Affiche de la campagne contre le PL 59. Source: FTQ

Le 27 octobre dernier, le ministre du Travail, de l’Emploi et de la Solidarité sociale, Jean Boulet, a déposé le projet de loi numéro 59, « Loi modernisant le régime de santé et de sécurité au travail ». Long de 120 pages et modifiant huit lois différentes, le projet de loi est une révision exhaustive des principes et de l’application des différentes lois sur la santé-sécurité au Québec.

Le PL59 en bref

Bien qu’une réforme de la santé-sécurité au travail se faisait attendre depuis très longtemps autant du côté syndical que patronal, la dernière modification majeure ayant eu lieu en 1985, plusieurs sont déçu.e.s des modifications apportées par le projet de loi, soulignant le parti pris patronal de la réforme d’envergure que veut faire passer la CAQ.
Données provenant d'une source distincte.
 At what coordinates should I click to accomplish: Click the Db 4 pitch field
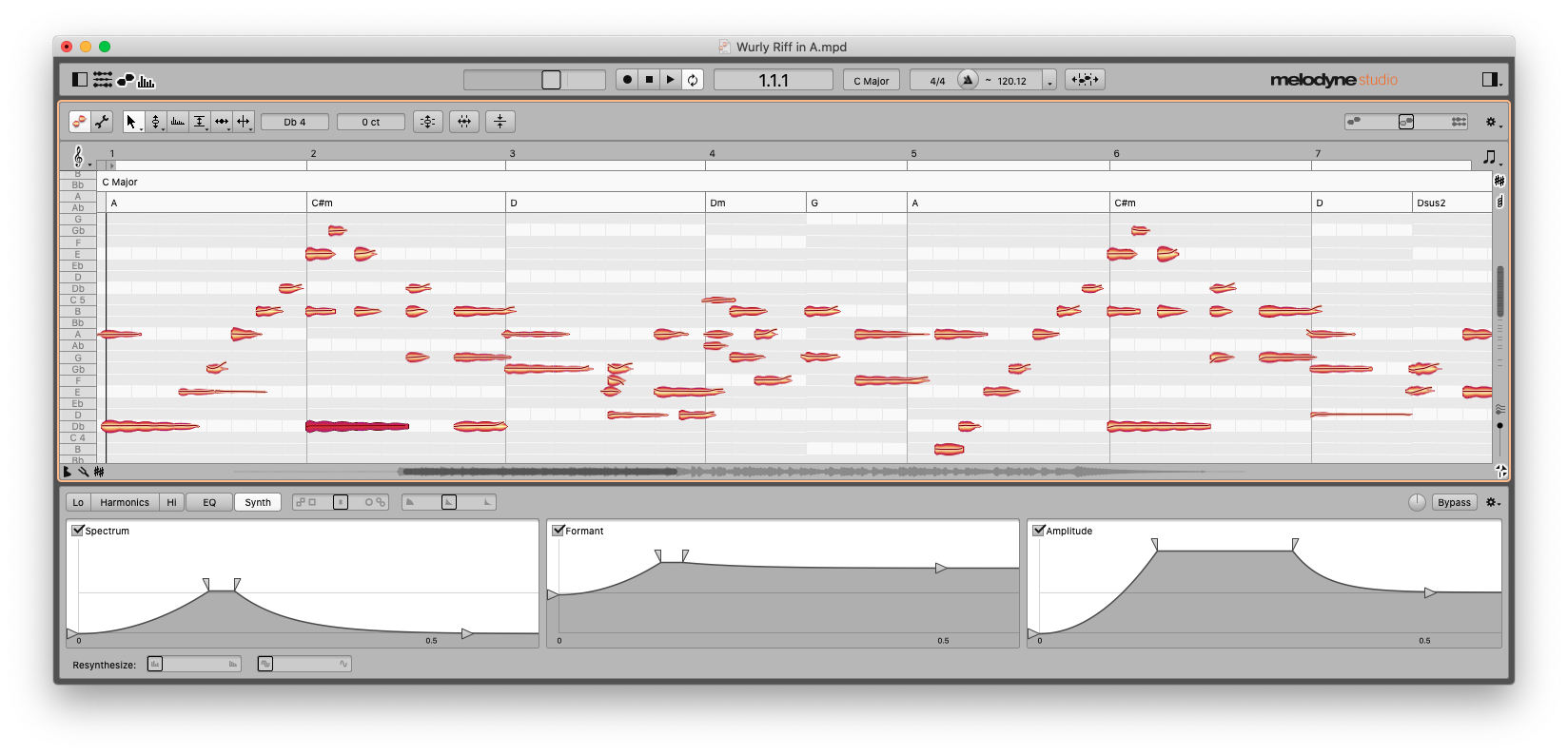coord(295,122)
Parmi les nombreuses réformes critiquées par le monde syndical on peut notamment trouver :

- Une modification des protocoles de retrait préventif qui réduit grandement le droit aux travailleurs.euses enceintes et qui allaitent à recevoir un arrêt de travail.

- Le retour de la médecine d’entreprise et la délégitimation de l’avis d’un.e professionnel.les de la santé indépendant.e en matière de santé-sécurité au travail. Une entreprise aurait, par exemple, maintenant le droit d’engager un médecin n’étant pas affilié à la santé publique pour traiter ses employés.
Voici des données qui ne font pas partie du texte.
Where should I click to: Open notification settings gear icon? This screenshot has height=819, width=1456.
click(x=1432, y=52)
- La perte de gains syndicaux historiques sur la priorité des secteurs industriels et manufacturiers en matière de santé-sécurité.

- La considération des secteurs de la santé, de l’éducation et de l’enseignement, des secteurs historiquement féminins, il faut le rappeler, comme secteurs d’emploi à « faible risque » et ce en plein milieu d’une pandémie qui se propage particulièrement dans les hôpitaux et les écoles.

- L’absence de légifération sur le télétravail.

- L’abolition de la liste des maladies professionnelles.

Un projet de loi qui fait l’unanimité… dans son opposition

Face à un projet de loi aussi important pour le sort des travailleurs.euses, la réaction et la convergence du monde syndical a été vive.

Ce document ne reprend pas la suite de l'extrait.